Ces études pourront ainsi nourrir les réflexions sur l’amélioration de nos mécanismes de régulation, qui resteront du ressort de l’administration centrale.

Afin de préparer les conditions de la mise en place du Centre national de la musique, j’ai installé à la fin du mois de mars un comité opérationnel.

J’en ai confié la présidence à l’inspectrice générale des affaires culturelles Catherine Ruggeri.

Par sa longue expérience dans le domaine culturel et musical, par sa connaissance de l’administration, et par sa capacité à prendre en compte les positions de tous les acteurs, elle m’a semblé être la personne la plus à même de conduire cette mission délicate.

Le comité qu’elle préside, et qui se réunit toutes les semaines depuis maintenant plus d’un mois, est composé des directeurs des structures appelées à être fédérées au sein du CNM et des services compétents du ministère de la Culture. 

En s’appuyant sur la présente proposition de loi, ce comité a pour mission de mener tous les chantiers juridiques, budgétaires, administratifs, immobiliers, informatiques et sociaux devant aboutir à la création du CNM au début de l’année 2020.

J’insiste particulièrement sur la dimension humaine du projet.

Données enregistrées:
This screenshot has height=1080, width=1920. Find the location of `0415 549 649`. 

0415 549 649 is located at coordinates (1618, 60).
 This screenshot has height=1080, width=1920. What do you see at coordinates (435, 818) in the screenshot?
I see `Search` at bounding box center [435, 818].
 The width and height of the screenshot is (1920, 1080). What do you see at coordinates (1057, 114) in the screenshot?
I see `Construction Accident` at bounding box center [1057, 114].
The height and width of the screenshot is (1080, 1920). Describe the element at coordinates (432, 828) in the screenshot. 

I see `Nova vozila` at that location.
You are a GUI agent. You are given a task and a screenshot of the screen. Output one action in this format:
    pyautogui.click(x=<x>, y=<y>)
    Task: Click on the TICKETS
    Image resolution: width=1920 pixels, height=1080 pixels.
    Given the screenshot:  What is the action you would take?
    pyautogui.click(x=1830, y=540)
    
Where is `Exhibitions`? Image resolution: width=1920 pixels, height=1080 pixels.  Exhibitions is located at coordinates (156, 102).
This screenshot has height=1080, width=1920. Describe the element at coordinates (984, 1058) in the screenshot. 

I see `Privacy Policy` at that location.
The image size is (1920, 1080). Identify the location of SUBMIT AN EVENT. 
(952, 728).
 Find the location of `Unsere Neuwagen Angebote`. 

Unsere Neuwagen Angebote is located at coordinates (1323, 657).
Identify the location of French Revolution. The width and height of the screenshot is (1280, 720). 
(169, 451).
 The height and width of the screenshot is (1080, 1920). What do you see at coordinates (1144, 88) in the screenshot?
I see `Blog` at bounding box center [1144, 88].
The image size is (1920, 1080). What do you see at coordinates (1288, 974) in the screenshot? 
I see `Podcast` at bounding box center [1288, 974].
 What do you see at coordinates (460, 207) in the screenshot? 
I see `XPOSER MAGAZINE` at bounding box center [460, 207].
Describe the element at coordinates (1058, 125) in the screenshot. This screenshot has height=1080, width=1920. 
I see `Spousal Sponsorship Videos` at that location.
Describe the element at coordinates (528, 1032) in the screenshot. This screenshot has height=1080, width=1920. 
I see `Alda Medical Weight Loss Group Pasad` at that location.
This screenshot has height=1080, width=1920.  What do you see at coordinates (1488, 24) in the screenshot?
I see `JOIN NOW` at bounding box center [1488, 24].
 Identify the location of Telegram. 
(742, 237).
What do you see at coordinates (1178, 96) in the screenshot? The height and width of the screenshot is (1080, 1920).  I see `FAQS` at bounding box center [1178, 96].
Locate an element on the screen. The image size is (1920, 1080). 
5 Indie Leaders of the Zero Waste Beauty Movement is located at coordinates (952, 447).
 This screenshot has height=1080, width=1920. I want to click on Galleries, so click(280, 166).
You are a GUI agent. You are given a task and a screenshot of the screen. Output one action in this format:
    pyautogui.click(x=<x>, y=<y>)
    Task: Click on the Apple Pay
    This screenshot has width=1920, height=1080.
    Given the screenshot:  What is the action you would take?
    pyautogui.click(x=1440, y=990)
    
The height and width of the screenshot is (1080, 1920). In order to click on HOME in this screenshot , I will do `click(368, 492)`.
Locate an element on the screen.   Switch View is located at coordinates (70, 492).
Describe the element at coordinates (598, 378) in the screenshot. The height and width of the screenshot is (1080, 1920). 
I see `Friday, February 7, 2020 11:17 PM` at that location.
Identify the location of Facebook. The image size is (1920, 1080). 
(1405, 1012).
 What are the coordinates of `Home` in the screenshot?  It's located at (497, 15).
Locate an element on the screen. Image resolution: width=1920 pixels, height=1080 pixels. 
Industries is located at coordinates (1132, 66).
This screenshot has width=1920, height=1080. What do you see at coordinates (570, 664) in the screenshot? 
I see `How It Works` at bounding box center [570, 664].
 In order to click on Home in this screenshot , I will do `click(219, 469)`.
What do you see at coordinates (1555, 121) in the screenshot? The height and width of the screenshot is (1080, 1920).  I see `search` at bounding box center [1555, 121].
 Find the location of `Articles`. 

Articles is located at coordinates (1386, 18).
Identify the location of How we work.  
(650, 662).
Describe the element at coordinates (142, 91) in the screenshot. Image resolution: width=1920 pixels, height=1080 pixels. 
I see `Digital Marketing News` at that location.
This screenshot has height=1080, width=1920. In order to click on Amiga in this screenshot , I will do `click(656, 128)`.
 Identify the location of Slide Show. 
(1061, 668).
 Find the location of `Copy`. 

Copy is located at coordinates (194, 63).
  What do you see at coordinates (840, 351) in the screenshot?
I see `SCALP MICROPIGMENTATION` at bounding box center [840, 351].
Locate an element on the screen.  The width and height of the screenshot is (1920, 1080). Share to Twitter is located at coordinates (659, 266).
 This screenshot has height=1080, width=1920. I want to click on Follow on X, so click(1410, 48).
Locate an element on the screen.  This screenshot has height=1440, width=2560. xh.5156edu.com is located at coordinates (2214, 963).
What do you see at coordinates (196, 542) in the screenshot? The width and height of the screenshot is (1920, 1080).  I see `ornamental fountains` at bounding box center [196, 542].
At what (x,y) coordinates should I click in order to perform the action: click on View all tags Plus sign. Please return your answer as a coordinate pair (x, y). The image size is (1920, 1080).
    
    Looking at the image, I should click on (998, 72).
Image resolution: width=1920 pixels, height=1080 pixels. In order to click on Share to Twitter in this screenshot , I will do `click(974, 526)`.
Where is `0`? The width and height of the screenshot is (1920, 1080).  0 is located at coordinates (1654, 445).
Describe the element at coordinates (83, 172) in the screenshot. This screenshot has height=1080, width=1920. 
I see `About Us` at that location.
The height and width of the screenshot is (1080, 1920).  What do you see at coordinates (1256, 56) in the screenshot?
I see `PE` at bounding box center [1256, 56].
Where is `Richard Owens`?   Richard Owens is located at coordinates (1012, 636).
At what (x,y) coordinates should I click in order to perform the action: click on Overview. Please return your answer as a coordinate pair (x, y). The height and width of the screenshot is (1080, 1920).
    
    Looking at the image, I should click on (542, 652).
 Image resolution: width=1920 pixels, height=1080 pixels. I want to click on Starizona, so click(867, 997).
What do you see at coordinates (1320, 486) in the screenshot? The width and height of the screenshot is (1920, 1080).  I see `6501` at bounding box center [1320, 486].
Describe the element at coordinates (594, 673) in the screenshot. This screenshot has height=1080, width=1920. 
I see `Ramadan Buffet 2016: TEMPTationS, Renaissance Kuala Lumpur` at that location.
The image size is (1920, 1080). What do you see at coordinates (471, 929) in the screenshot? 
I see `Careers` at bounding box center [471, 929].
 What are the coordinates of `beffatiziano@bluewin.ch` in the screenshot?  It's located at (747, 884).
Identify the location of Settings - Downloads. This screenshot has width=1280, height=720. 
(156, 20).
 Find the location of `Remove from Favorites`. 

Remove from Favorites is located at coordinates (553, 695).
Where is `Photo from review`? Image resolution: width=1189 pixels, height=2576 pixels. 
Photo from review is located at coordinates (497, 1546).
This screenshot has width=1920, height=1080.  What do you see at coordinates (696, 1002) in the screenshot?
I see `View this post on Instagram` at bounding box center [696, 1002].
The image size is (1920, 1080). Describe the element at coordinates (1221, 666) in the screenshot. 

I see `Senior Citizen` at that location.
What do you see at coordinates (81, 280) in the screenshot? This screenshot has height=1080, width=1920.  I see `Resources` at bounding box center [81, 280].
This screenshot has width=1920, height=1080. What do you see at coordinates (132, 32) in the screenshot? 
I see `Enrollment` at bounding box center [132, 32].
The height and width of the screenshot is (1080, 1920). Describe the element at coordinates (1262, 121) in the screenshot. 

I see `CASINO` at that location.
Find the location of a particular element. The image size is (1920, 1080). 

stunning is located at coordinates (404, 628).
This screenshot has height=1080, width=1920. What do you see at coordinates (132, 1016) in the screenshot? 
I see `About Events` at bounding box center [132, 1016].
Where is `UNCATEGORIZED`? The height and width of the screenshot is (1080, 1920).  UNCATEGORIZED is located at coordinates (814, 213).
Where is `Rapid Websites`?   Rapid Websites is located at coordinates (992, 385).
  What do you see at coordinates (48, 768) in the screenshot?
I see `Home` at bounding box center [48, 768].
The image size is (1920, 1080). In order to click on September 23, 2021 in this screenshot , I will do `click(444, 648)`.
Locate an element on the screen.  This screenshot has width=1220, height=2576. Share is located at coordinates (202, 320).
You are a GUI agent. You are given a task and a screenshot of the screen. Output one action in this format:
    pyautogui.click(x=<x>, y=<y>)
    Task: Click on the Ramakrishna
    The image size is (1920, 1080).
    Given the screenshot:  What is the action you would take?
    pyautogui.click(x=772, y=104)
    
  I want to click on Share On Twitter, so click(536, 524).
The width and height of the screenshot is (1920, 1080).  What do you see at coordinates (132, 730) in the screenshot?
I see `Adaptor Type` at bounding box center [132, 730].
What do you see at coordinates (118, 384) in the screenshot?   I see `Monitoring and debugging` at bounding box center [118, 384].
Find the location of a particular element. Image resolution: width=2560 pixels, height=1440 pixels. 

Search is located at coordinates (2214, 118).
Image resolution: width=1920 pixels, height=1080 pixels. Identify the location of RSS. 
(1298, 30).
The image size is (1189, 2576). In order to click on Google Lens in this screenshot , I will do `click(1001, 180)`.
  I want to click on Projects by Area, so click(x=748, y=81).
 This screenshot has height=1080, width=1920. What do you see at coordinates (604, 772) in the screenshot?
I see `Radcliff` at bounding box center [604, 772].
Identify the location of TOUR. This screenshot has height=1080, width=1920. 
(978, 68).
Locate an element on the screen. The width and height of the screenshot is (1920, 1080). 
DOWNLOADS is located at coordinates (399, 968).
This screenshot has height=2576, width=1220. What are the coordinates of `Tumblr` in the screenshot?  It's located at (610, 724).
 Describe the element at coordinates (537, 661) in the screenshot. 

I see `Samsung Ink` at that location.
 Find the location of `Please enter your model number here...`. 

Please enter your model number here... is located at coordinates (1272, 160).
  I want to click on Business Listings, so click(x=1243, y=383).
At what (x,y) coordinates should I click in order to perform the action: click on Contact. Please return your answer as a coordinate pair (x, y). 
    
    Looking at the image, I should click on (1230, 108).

À faire:
[a] Répondez à ces questions sur le passage consacré au Centre national de la musique :
(i) À qui la présidence du comité opérationnel a-t-elle été confiée ?
(ii) À quelle fréquence ce comité se réunit-il ?
(iii) À quel moment la création du CNM doit-elle aboutir ?
[b] Transcrivez sous forme de tableau Markdown les lignes des enregistrements situées entre celle qui contient "y). The image size is (1920, 1080)." et celle qui contient "coordinates (1012, 636).", bornes comprises, sans les lignes vides. Utilisez deux colonnes, Numéro et Contenu.
Le passage et les enregistrements constituent deux matériaux distincts.

Corrigés par tâche:
[a]
(i) À l'inspectrice générale des affaires culturelles Catherine Ruggeri.
(ii) Toutes les semaines.
(iii) Au début de l'année 2020.

[b]
| Numéro | Contenu |
|---|---|
| 1 | At what (x,y) coordinates should I click in order to perform the action: click on View all tags Plus sign. Please return your answer as a coordinate pair (x, y). The image size is (1920, 1080). |
| 2 |     Looking at the image, I should click on (998, 72). |
| 3 | Image resolution: width=1920 pixels, height=1080 pixels. In order to click on Share to Twitter in this screenshot , I will do `click(974, 526)`. |
| 4 | Where is `0`? The width and height of the screenshot is (1920, 1080).  0 is located at coordinates (1654, 445). |
| 5 | Describe the element at coordinates (83, 172) in the screenshot. This screenshot has height=1080, width=1920.  |
| 6 | I see `About Us` at that location. |
| 7 | The height and width of the screenshot is (1080, 1920).  What do you see at coordinates (1256, 56) in the screenshot? |
| 8 | I see `PE` at bounding box center [1256, 56]. |
| 9 | Where is `Richard Owens`?   Richard Owens is located at coordinates (1012, 636). |